◆ Exercise aim
Repeat each of the following records word for word, leaving out the pictures.

◆ Data excerpts

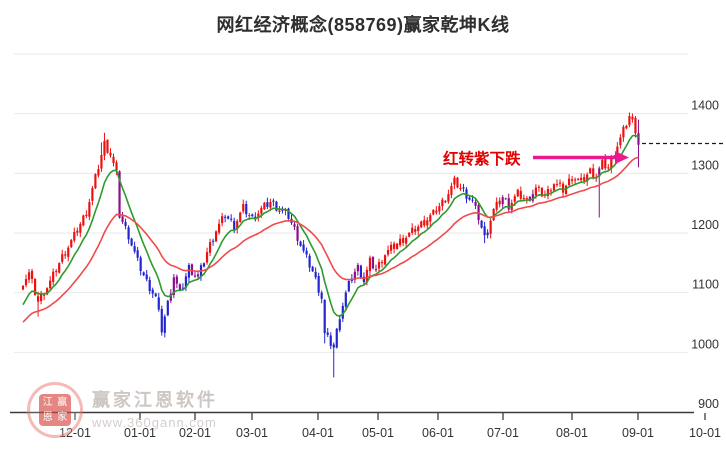  Describe the element at coordinates (390, 416) in the screenshot. I see `axis-ticks` at that location.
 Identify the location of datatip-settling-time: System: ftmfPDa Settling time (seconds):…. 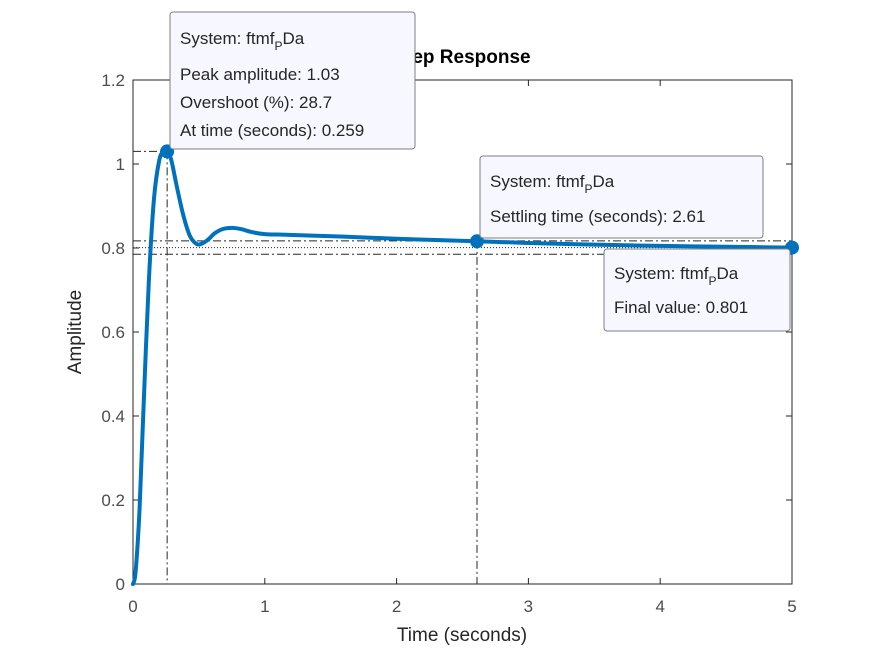
(622, 197).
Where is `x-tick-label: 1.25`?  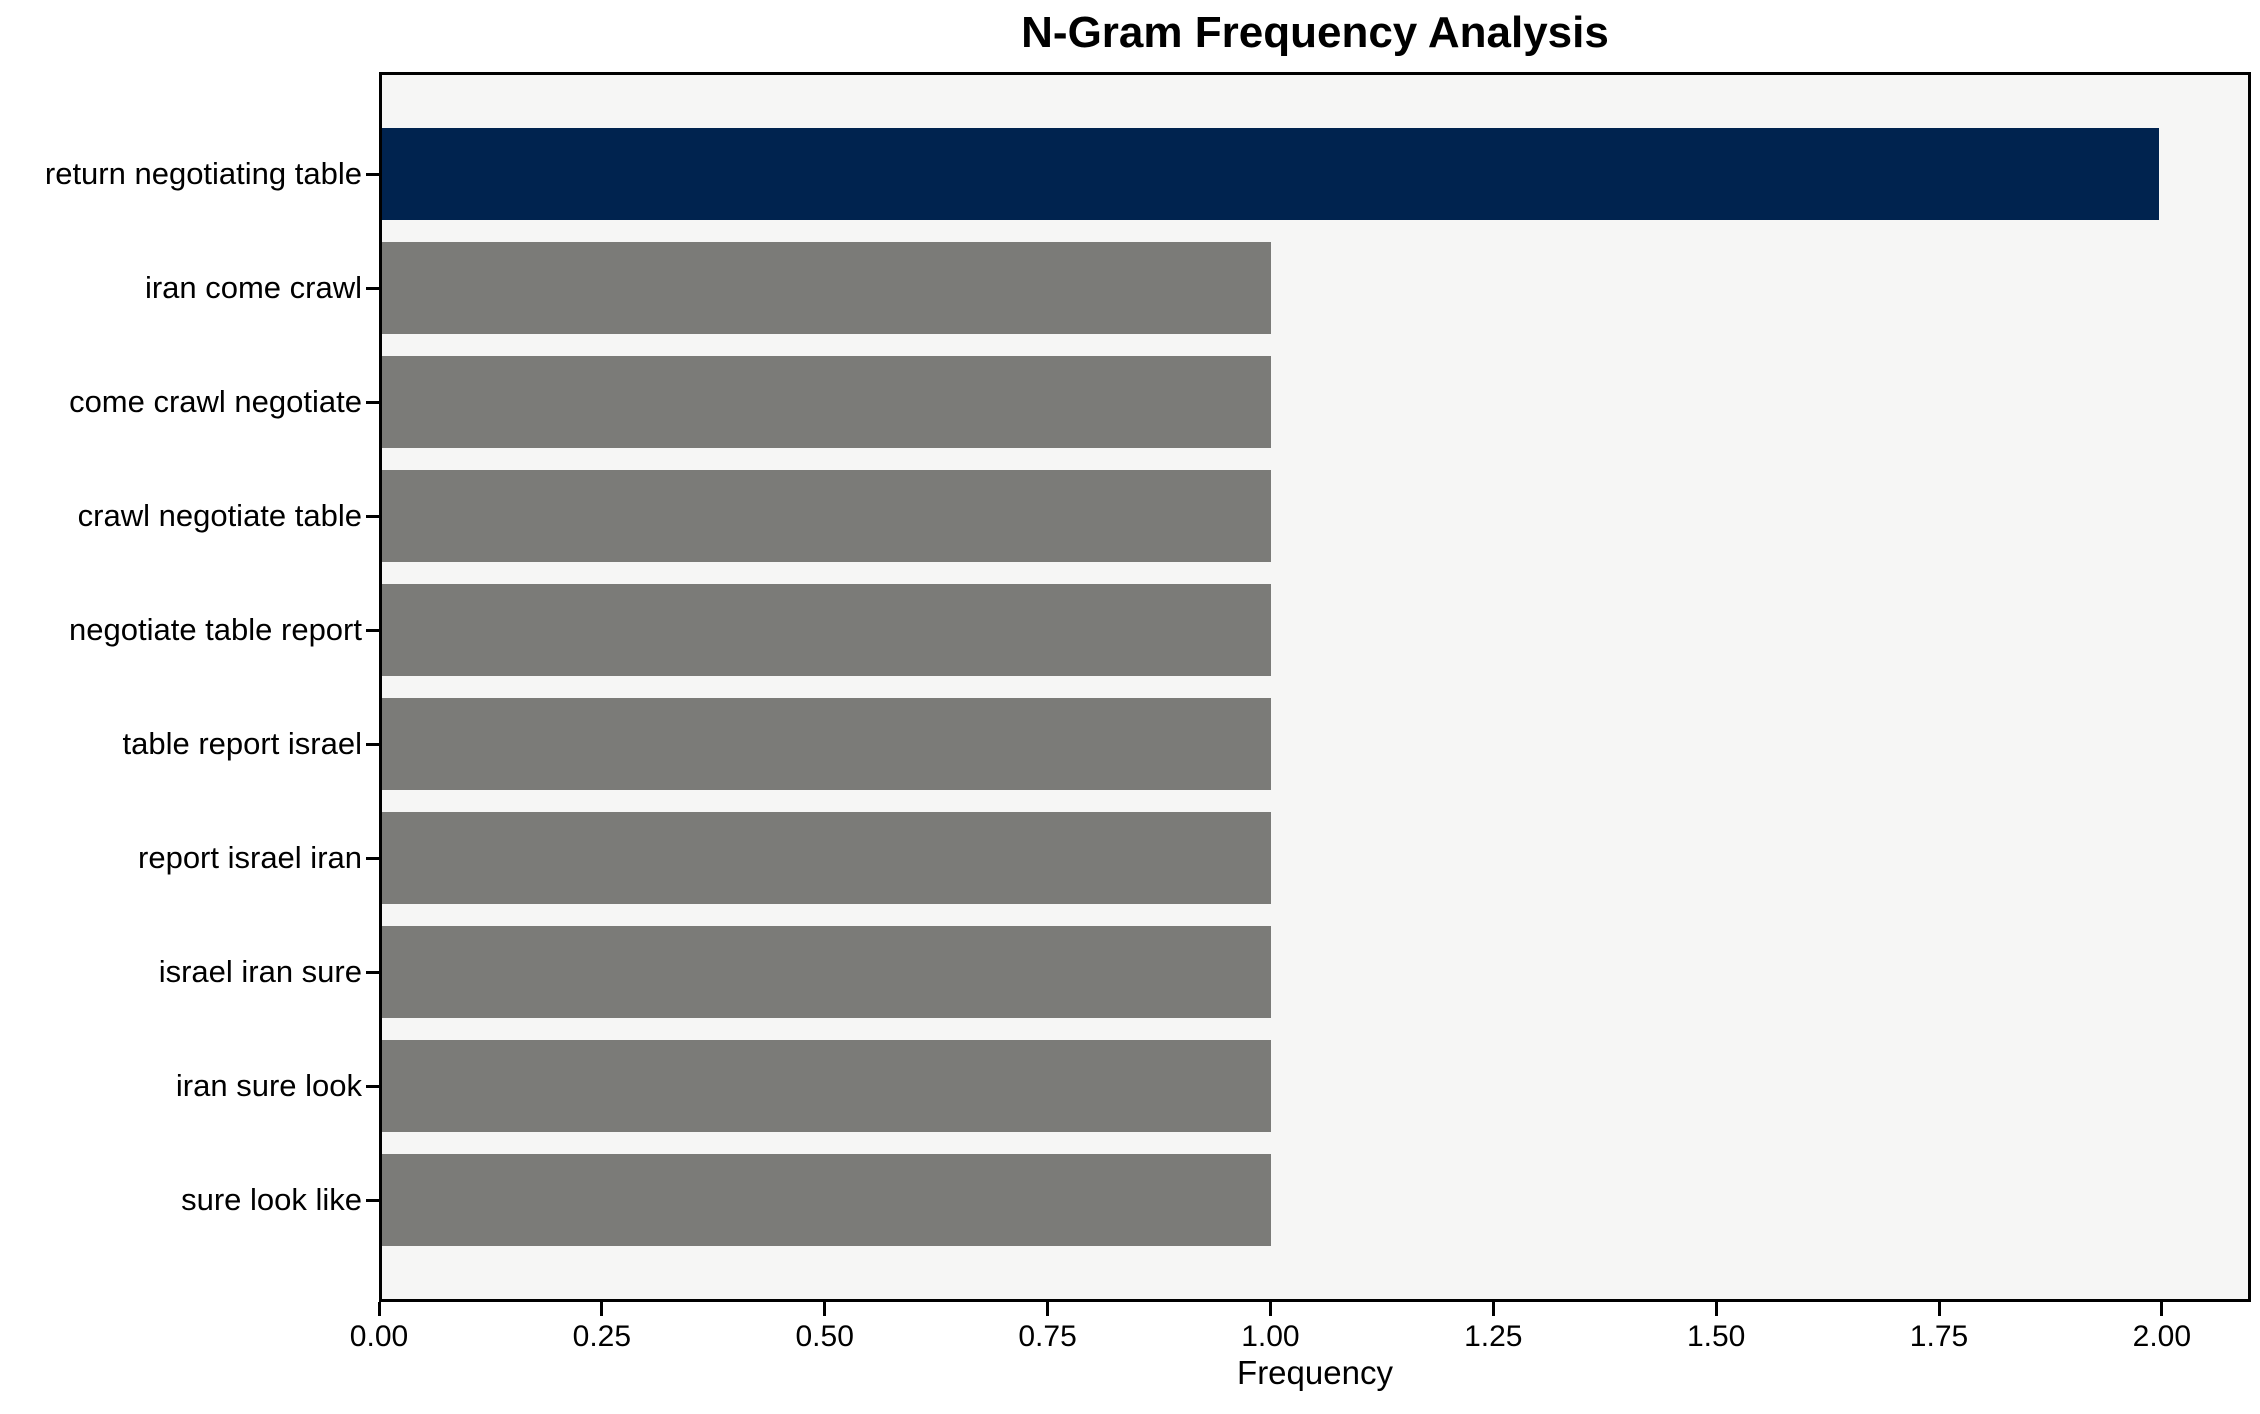
x-tick-label: 1.25 is located at coordinates (1494, 1336).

◆ Solution to this problem
  Describe the element at coordinates (390, 416) in the screenshot. I see `axis-ticks` at that location.
 Identify the location of datatip-settling-time: System: ftmfPDa Settling time (seconds):…. 
(622, 197).
Where is `x-tick-label: 1.25`?  
x-tick-label: 1.25 is located at coordinates (1494, 1336).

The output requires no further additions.